-------- Extracted data --------

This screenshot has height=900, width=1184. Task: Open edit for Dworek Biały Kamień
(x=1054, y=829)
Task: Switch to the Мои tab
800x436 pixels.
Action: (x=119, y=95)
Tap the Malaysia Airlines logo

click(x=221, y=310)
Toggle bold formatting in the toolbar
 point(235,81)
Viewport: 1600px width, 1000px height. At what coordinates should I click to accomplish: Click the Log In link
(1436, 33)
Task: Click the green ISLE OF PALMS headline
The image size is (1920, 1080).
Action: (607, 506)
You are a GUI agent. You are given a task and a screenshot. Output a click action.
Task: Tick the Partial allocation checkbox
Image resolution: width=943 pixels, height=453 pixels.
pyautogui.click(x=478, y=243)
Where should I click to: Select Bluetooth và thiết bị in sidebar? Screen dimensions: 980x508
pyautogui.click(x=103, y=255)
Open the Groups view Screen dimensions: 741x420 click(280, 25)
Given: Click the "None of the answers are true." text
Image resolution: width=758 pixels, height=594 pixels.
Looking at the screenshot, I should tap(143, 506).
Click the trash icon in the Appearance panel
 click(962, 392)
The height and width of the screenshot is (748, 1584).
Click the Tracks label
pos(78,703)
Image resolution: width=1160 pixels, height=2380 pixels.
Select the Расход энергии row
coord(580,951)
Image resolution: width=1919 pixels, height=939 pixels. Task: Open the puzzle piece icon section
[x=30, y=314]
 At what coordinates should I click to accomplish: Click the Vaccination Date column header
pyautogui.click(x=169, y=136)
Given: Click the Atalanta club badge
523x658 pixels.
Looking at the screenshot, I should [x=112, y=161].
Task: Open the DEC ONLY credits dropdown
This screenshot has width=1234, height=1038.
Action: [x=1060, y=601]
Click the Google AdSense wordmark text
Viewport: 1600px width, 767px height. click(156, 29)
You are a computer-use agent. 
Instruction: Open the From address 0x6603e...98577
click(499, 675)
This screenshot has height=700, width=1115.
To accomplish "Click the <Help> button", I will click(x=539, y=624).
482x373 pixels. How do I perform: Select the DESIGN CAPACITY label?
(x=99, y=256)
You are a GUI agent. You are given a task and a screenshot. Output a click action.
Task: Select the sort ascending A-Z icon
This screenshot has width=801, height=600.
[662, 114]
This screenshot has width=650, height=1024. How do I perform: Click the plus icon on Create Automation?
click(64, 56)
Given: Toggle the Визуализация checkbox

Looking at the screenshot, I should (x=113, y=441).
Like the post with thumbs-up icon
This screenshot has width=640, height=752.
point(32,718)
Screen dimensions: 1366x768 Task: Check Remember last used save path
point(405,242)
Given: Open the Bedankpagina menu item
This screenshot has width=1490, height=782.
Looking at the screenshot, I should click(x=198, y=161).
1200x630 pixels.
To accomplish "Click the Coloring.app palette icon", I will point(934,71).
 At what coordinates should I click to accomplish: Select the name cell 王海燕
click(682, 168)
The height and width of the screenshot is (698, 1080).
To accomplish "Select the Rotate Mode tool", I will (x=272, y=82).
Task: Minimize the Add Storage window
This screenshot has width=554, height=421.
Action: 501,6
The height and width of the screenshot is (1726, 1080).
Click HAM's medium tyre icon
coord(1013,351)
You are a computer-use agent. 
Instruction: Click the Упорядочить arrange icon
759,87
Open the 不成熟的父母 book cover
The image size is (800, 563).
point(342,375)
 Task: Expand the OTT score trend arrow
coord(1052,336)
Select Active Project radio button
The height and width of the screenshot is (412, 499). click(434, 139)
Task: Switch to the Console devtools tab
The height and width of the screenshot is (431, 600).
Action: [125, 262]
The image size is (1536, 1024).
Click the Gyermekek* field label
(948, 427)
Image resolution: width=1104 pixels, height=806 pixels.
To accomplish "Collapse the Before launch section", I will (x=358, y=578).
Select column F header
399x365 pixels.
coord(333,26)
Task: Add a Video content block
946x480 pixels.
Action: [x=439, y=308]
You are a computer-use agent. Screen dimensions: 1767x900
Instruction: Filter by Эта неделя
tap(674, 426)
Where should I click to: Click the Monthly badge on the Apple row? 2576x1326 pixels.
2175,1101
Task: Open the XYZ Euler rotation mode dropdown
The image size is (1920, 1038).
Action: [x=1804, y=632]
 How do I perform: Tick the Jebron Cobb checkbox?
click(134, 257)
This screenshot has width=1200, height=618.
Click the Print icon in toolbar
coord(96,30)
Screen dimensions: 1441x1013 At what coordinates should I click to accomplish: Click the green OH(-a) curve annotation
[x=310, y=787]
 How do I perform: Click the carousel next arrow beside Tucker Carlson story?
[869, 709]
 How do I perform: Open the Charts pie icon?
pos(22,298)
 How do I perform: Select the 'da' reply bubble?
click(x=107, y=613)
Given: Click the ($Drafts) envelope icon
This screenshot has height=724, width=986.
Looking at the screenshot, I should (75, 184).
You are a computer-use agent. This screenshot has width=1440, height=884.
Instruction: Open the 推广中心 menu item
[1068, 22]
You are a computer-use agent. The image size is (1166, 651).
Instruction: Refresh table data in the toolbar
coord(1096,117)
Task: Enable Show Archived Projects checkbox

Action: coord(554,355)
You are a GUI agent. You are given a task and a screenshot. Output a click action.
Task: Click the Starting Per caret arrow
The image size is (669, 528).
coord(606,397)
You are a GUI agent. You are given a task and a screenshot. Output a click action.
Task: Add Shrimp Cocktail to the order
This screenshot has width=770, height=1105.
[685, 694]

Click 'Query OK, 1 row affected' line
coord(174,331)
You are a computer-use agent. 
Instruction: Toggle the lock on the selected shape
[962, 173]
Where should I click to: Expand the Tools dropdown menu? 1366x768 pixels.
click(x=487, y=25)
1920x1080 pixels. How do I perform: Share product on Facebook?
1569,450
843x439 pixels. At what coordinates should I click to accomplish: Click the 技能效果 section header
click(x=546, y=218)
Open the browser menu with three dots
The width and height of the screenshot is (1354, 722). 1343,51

--------

Task prompt:
List every line above containing the word "Switch".

Your response:
Task: Switch to the Мои tab
Task: Switch to the Console devtools tab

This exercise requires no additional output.